TEXTE DE L'EXERCICE →

Je donne un exemple parmi d’autres, celui de Nick Suzuki. Il y a environ un mois, il passait une quinzaine de minutes par soir sur la surface de jeu. On le protégeait en lui donnant surtout l’opportunité de faire parler son talent en avantage numérique. La réaction était unanime : « Wow, il est spectaculaire. Il va devenir un joueur étoile! » Maintenant qu’il est utilisé entre 20 et 21 minutes par match, les erreurs commencent à être plus fréquentes. Il met son équipe dans le trouble plus souvent que lors des mois d'octobre et novembre. Ça fait partie du développement d’un jeune joueur et les gens ne doivent pas lui en tenir rigueur. Suzuki n’est simplement pas prêt à prendre des bouchées aussi grandes que celles que le personnel d’instructeurs lui demande de prendre dans le contexte actuel.

Rien ne sert de donner dans l’apitoiement. Oui, la malchance y est pour quelque chose. Le poids des nombreuses blessures est certainement lui aussi une partie importante de l’équation, tout comme le manque de profondeur de l’équipe afin de répondre efficacement à l’absence de plusieurs gros morceaux. Bref, il y a eu l’effet boule de neige; plus le fossé se creuse, plus il est difficile de s’en sortir.

EXTRAITS DE DONNÉES →
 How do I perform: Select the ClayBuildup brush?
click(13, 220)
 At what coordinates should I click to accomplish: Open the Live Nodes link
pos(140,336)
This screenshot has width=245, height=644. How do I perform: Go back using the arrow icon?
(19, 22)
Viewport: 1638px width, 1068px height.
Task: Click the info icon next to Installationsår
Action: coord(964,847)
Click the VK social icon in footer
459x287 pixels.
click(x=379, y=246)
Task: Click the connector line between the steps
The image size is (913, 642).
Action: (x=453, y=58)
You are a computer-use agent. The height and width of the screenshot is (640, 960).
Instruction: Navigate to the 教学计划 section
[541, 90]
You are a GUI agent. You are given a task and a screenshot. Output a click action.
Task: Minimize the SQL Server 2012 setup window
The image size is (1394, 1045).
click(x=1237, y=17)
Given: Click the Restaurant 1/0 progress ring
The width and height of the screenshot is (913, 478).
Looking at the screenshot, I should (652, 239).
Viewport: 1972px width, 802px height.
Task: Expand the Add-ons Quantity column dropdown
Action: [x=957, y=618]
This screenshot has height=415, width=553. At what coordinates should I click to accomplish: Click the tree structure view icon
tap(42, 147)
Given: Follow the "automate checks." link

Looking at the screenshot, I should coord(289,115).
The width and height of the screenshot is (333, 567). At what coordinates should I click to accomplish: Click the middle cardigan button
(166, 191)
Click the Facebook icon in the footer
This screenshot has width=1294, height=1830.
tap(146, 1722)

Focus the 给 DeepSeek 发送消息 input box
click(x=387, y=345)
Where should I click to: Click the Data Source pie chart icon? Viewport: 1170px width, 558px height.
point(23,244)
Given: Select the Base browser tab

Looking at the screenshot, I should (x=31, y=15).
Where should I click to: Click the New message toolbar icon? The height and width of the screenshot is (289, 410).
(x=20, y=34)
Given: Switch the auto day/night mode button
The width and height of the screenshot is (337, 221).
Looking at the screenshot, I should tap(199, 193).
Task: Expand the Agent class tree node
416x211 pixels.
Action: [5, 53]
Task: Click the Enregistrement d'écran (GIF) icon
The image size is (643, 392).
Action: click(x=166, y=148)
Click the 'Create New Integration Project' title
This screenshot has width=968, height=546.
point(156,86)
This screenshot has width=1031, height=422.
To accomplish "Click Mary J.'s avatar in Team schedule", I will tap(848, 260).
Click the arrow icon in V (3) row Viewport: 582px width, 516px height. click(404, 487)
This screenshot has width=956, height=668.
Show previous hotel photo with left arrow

TRAVAIL DEMANDÉ 1 → Recopiez le passage du texte sur Nick Suzuki qui va de « Je donne un » jusqu'à « le contexte actuel. » inclus.
TRAVAIL DEMANDÉ 2 → Résumez le texte sur Nick Suzuki en deux phrases.
Les données ne jouent aucun rôle dans ce travail.

RÉPONSE ÉCRITE 1 →
Je donne un exemple parmi d’autres, celui de Nick Suzuki. Il y a environ un mois, il passait une quinzaine de minutes par soir sur la surface de jeu. On le protégeait en lui donnant surtout l’opportunité de faire parler son talent en avantage numérique. La réaction était unanime : « Wow, il est spectaculaire. Il va devenir un joueur étoile! » Maintenant qu’il est utilisé entre 20 et 21 minutes par match, les erreurs commencent à être plus fréquentes. Il met son équipe dans le trouble plus souvent que lors des mois d'octobre et novembre. Ça fait partie du développement d’un jeune joueur et les gens ne doivent pas lui en tenir rigueur. Suzuki n’est simplement pas prêt à prendre des bouchées aussi grandes que celles que le personnel d’instructeurs lui demande de prendre dans le contexte actuel.

RÉPONSE ÉCRITE 2 → Quand il jouait une quinzaine de minutes par soir, surtout en avantage numérique, Nick Suzuki impressionnait tout le monde. Maintenant qu'il joue entre 20 et 21 minutes par match, il fait plus d'erreurs, car il n'est pas prêt pour un rôle aussi grand, tandis que la malchance, les nombreuses blessures et le manque de profondeur de l'équipe ont créé un effet boule de neige.